In the end, Johnson was, is, an entitled, charismatic politician, who has felt the rules were made for others, and had no compunction about fabricating stories to get his way. He got away with it almost every time. But he wasn't a darkly malignant figure of the caliber that threatened US democracy. He was more of the small-bore variety, the kind that gradually erodes norms and values -- a long-term threat more than an immediate menace.
When he resigned as party leader, a starkly uncontrite Johnson blamed not himself but the "herd instinct." If that was herd instinct, it was a most welcome one, a revival of respect for decency; a belated recognition that leaders with hollow ethical cores are dangerous to democracies.
It wasn't just Americans who automatically thought about Trump when they heard Johnson was finally being held to account. Across Europe, many drew the analogy.
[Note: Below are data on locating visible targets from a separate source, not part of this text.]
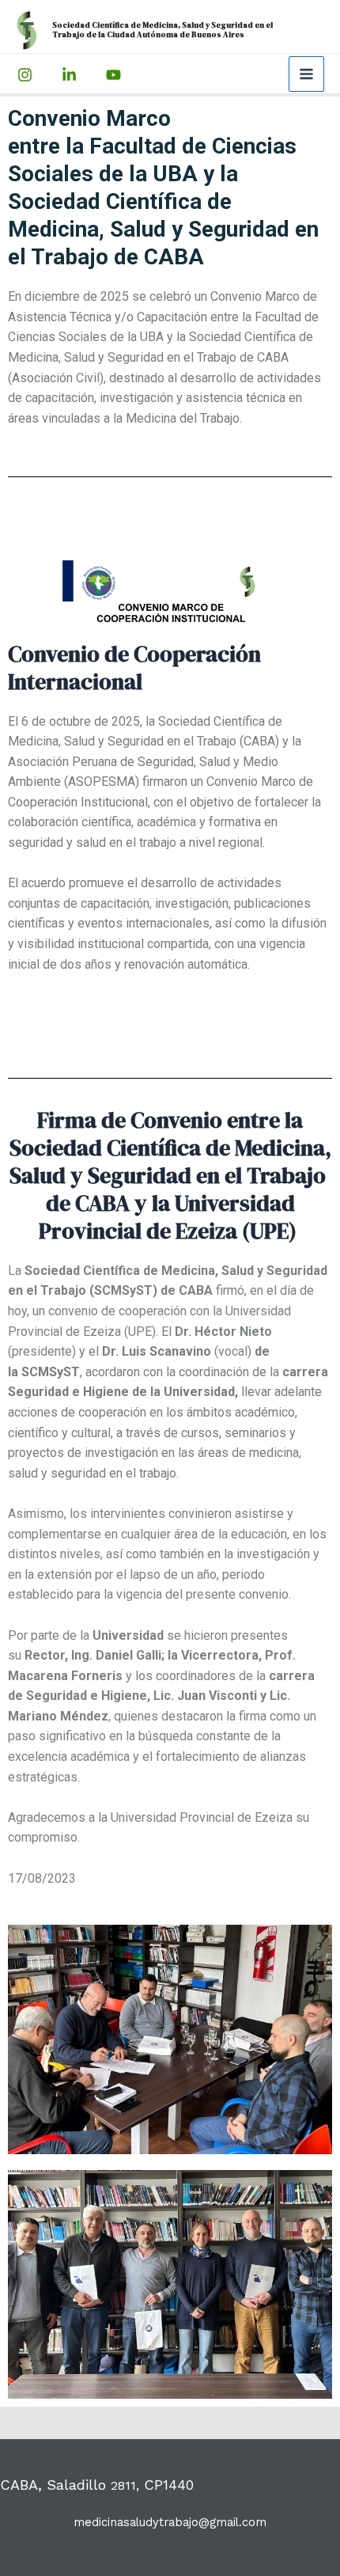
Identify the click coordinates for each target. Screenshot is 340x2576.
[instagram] (27, 75)
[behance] (115, 75)
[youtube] (71, 75)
Guy Verhofstadt, a longtime prime minister of Belgium and now prominent member of the European Parliament, tweeted, "Boris Johnson's reign ends in disgrace, just like his friend Donald Trump. The end of an era of transatlantic populism? Let's hope so."
But Americans aren't so sure Trump's reign has definitively ended. https://scamion.com/jose-luis-roberts-b1 The majority wish Trump would go away. But he won't. Not after two impeachments, not after allegedly leading a failed attempted coup, not after an election he lost decisively but still insists he won.
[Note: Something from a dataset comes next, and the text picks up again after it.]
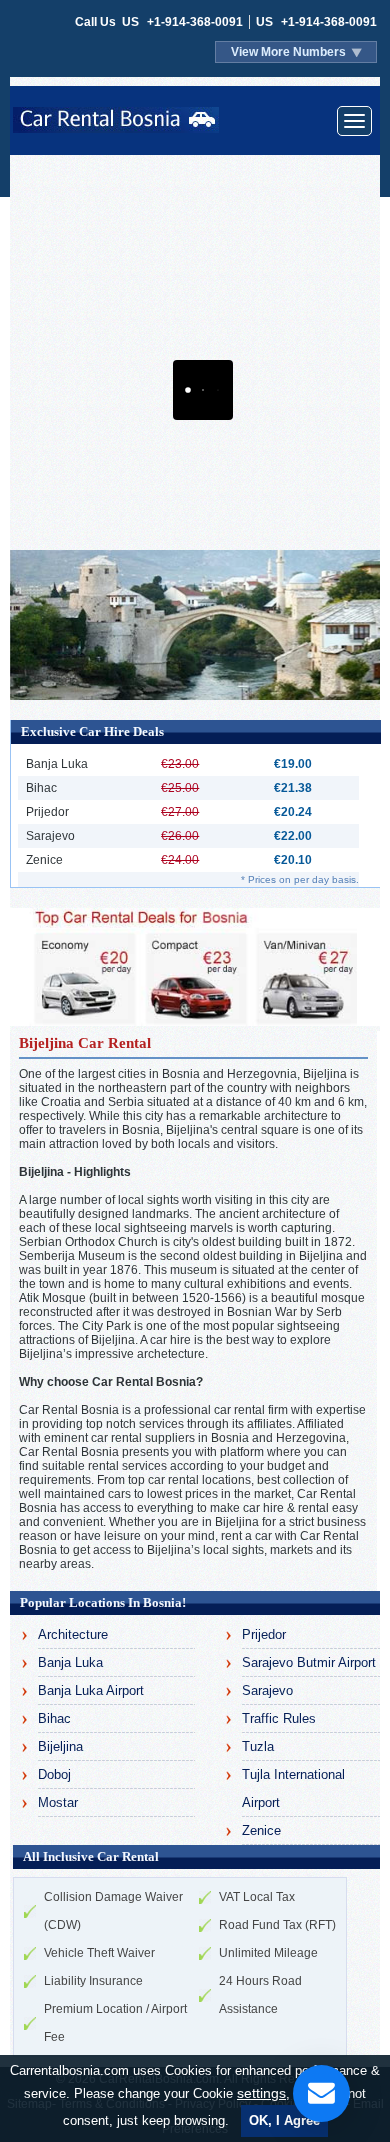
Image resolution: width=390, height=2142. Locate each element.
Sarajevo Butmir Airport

Although it wasn't easy and they waited too long, British Conservative leaders faced an easier time turning on their boss than American Republicans would. In Britain, they stood by him and mostly tolerated Johnson's transgressions. In the US, countless elected Republicans have done far more than tolerate Trump's lies. They have embraced them, amplified them, cast their lot with the lies and the liar.
Still, last week's events in London reveal an opening, allowing a glimmer of hope that those who have promoted, defended or quietly tolerated Trump will one day decide they, too, have reached their limit. And that enough of them will say it aloud so they can force that most undemocratic of players off the stage and move on to healing a divided and exhausted country -- and its much-battered democracy.